Ill.ma Redazione,
con la presente mi permetto di sottoporVi alcuni personali considerazioni circa il progetto presentato qualche giorno fa ad opera di Regione Lombardia che prevede “l’espansione” dei Piani di Bobbio e di Artavaggio, focalizzandomi in particolar modo su questa seconda località. Ciò perché sono fermamente convinto che costruire impianti di risalita e riportare lo sci su pista a Artavaggio rappresenta una follia assoluta e, per molti versi, una forma di violenza inaccettabile verso un luogo speciale che non se lo merita affatto.
Spiego perché.
Quando io e gli amici-colleghi di penna Sara Invernizzi e Ruggero Meles abbiamo scritto la guida della Dorsale Orobica Lecchese, la “Dol dei Tre Signori“, tra i punti fermi da non tralasciare ci siamo dati quello di scrivere della storia recente ovvero della sorprendente rinascita dei Piani di Artavaggio, fino ai primi anni Novanta rinomata stazione sciistica e poi – così abbiamo scritto e potete leggere nel volume,
“Complici annate sempre meno nevose, crisi finanziarie e la concorrenza di altre stazioni sciistiche ben più attrezzate e rinomate, con la neve sparirono gli impianti di risalita e addirittura si chiuse la funivia; nella conca tornarono per anni il silenzio invernale e lo scampanare delle mucche in estate. Nel 2006 la funivia è stata riaperta, gli skilifts smantellati e sono stati installati semplici tapis roulant per bambini e principianti; nondimeno Artavaggio ha goduto di una rinascita per certi aspetti sorprendente, rappresentando nel suo piccolo un caso emblematico di una fruizione post-sciistica e sostenibile della montagna che può fare da modello a numerose altre località, un tempo sedi di impianti e piste, che negli anni recenti hanno subìto una sorte simile e il conseguente oblio turistico. Oggi si è ormai consolidata come una meta molto frequentata da chi pratica lo sci alpinismo, le ciaspolate o da famiglie che con semplici passeggiate sulla neve possono raggiungere i numerosi rifugi ai piedi della suggestiva piramide del Monte Sodadura, autentico simbolo del territorio”.

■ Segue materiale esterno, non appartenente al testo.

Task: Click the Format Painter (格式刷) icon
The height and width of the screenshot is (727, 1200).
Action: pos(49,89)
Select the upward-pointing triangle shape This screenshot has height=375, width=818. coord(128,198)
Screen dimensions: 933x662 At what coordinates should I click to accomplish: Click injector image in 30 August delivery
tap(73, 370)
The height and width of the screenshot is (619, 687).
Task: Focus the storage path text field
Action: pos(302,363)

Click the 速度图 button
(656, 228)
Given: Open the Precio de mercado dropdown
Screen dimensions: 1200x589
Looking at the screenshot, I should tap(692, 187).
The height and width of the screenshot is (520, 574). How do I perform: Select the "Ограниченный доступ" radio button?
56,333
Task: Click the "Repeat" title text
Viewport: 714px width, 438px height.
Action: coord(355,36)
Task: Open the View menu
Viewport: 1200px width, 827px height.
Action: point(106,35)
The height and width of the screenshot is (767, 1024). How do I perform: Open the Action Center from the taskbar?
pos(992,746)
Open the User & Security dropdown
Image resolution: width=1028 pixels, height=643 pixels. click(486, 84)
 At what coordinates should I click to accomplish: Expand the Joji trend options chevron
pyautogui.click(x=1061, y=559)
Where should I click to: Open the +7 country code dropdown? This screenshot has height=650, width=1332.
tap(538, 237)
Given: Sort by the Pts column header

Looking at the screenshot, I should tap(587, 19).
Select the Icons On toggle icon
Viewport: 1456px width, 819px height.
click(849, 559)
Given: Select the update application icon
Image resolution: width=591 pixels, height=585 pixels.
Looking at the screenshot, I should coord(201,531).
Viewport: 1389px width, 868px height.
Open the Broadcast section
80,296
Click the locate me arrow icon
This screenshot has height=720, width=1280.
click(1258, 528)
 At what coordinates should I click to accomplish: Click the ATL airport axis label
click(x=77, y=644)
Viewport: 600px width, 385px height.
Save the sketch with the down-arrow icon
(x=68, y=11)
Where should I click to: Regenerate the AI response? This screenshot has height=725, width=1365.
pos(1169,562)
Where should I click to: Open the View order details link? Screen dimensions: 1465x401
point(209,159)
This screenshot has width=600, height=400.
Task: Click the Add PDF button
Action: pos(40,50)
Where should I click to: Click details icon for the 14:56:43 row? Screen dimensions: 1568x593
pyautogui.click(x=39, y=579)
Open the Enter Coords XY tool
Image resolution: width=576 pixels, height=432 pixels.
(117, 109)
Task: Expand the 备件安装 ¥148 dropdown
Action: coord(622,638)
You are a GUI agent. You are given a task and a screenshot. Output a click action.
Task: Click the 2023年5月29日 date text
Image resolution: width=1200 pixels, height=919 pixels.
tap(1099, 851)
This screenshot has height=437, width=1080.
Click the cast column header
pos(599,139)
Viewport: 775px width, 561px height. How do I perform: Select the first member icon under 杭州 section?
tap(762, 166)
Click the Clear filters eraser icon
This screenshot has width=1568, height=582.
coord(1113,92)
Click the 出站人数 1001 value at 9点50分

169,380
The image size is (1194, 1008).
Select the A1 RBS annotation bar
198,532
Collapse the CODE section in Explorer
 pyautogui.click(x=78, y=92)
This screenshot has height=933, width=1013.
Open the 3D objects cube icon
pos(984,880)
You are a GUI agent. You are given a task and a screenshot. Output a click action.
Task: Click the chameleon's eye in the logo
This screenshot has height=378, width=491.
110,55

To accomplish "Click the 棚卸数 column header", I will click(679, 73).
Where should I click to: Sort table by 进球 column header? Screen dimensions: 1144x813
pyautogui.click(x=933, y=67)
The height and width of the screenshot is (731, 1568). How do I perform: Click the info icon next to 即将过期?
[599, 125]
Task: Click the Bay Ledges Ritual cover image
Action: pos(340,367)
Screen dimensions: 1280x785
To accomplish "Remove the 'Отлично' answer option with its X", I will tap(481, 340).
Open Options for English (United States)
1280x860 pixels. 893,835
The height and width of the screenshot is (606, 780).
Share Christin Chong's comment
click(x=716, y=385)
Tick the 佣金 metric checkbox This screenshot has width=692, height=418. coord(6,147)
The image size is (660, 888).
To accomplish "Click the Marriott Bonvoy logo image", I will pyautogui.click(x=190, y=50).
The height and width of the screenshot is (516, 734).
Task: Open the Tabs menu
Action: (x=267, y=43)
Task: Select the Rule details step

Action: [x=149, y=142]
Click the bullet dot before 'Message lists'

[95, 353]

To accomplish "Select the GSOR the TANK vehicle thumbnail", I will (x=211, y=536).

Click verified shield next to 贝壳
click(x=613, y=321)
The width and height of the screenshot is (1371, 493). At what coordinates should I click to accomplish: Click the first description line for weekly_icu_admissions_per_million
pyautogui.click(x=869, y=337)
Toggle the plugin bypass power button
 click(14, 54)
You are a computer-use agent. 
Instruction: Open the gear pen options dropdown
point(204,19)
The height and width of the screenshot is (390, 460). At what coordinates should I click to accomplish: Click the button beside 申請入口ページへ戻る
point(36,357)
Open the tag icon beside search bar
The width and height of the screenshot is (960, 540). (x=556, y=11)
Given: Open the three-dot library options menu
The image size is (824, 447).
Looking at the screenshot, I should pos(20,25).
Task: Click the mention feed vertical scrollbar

Artavaggio è diventato un modello di rinascita post-sciistica così interessante da suscitare l’interesse di molti studiosi delle tematiche legate al turismo e allo sviluppo dei territori montani. Alcuni di essi mi hanno contattato per avere più informazioni al riguardo, sapendo che fossi della zona, e personalmente lo scorso anno ci ho accompagnato un amico ricercatore torinese che sta scrivendo un testo sulla fine dello sci su pista in molte località delle Alpi italiane, il quale mi ha chiesto espressamente di conoscere e vedere di persona il luogo: abbiamo raccolto ricordi, documentazioni e testimonianze, parlato con i rifugisti storici dei Piani, constatato quanto la località sia oggi amata proprio per la sua ritrovata genuinità montana – al netto di quei pochi tapis roulant presenti ad uso dei principianti, ben poco invasivi rispetto agli impianti di risalita veri e propri soprattutto per degli spazi così aperti, prativi e pressoché privi di vegetazione arborea come quelli di Artavaggio.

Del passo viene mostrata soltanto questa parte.